Stored records
+++++
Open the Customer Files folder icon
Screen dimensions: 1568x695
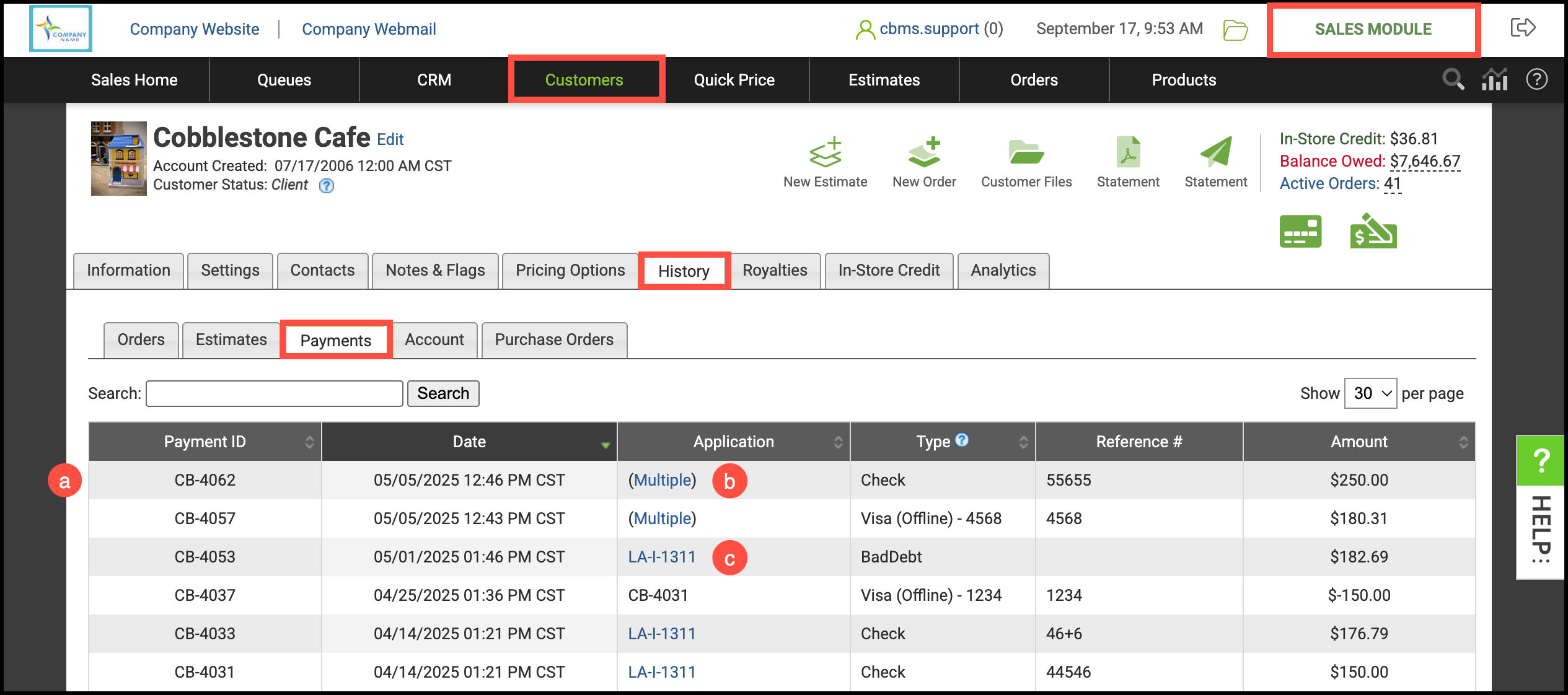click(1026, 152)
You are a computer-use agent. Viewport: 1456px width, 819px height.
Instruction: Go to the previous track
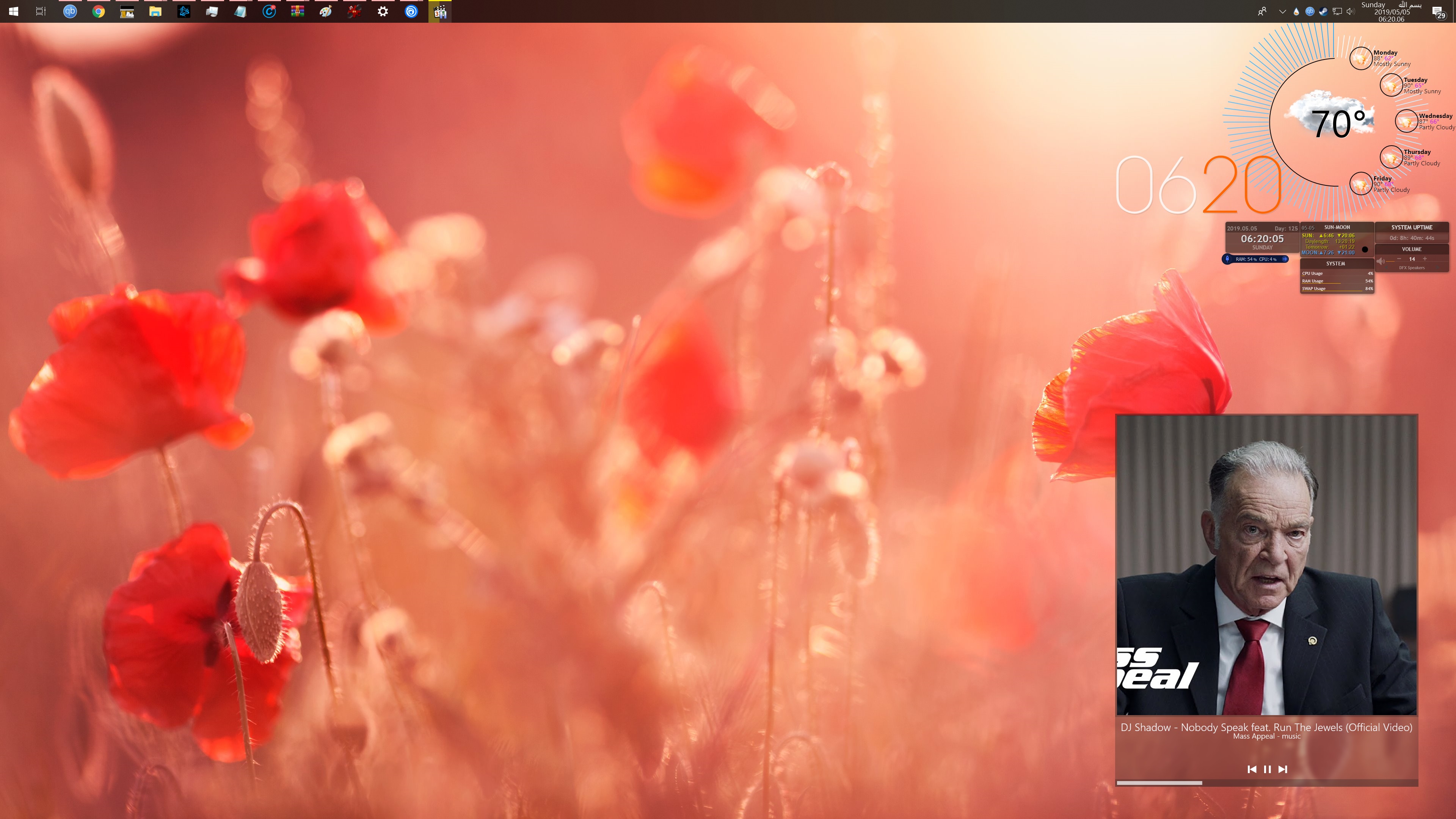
+++++
[Aim of the exercise] From the line containing "You are a computer-use" through the last line of the entries, copy each line exactly and only those, skipping all pictures.

[Completed exercise]
You are a computer-use agent. Viewport: 1456px width, 819px height.
Instruction: Go to the previous track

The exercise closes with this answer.